> _Task to complete_
Within this material, state how many lines include the string "width". Reply with the number only.

> _Data shown_
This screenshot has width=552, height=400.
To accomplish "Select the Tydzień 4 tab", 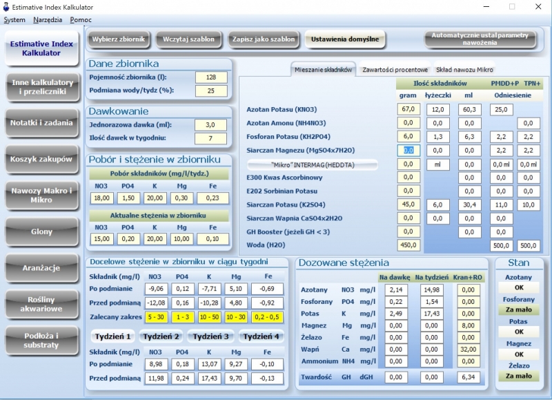I will 262,336.
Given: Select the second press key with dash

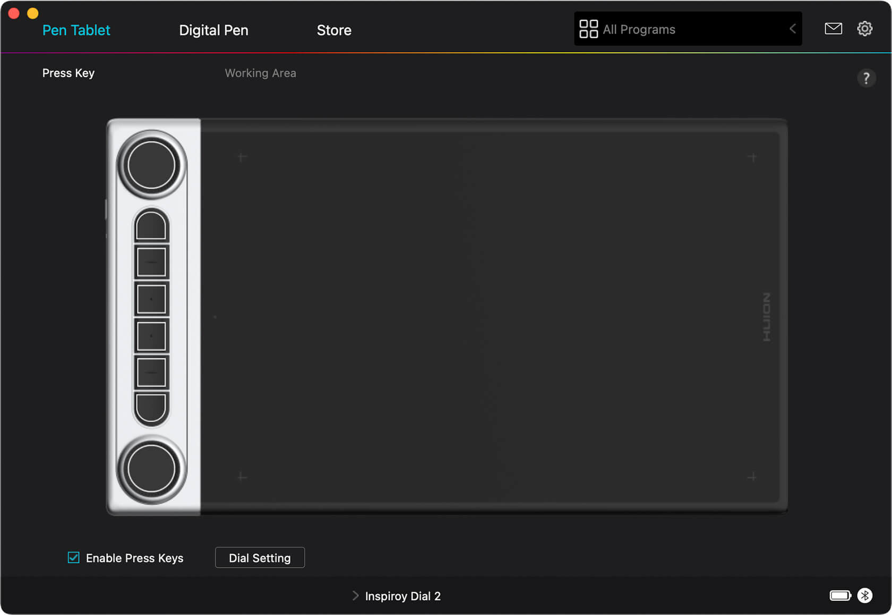Looking at the screenshot, I should click(151, 262).
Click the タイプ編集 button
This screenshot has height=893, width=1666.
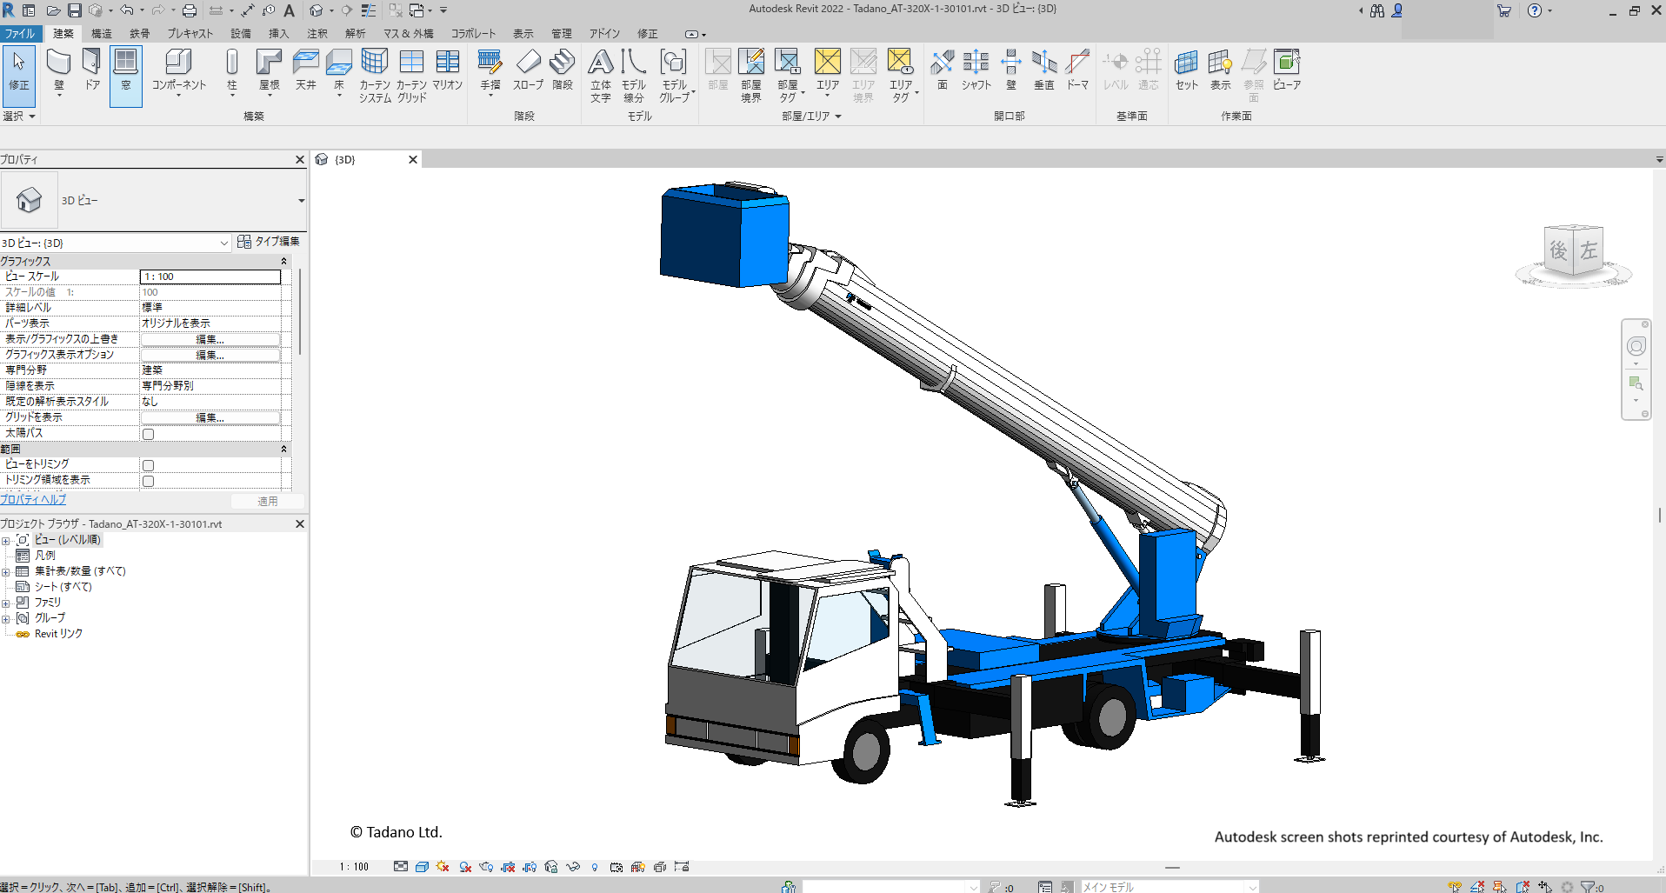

> _Answer area_
2